Connecting from Azure App Service to Key Vault using managed identity

Question

If I set up an azure app service to use managed identity eg

builder.Configuration.AddAzureKeyVault(new Uri($"https://{keyVaultName}.vault.azure.net/"), new DefaultAzureCredential())

Is the connection from the Azure app service to the key vault going over the public internet? I read things like "the communication typically stays within Azure's internal network without going over the public internet"! What does that mean?

OR

Do I need to use "Private endpoint connections" for the keyvault?

Answer 1

"the communication typically stays within Azure's internal network without going over the public internet"!
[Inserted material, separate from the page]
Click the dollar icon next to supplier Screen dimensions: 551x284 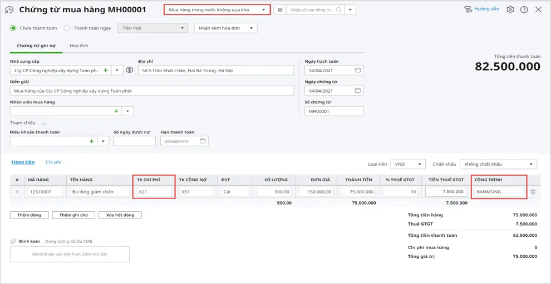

• It clearly says that the communication between the Azure services (Key Vault/Managed Identity/App Service) will be done within the internal network.

• The data transfer between the Azure Key Vault and the App Service is encrypted by TLS.

• The application has to be authenticated with the Azure Key Vault to get the access.

Do I need to use "Private endpoint connections" for the keyvault?

As I already mentioned in comment, Using Private endpoint connections is not mandatory. It is completely based on your requirement and configurations.

• Sometimes it is necessary to avoid the Key Vault using Public endpoints.

Using Private Endpoints:

• We need to create Virtual Network and Subnet which we can use to put our Private Endpoints for the Key Vault.

• In Azure App Service => Networking => Outbound traffic configuration, configure the Virtual network integration.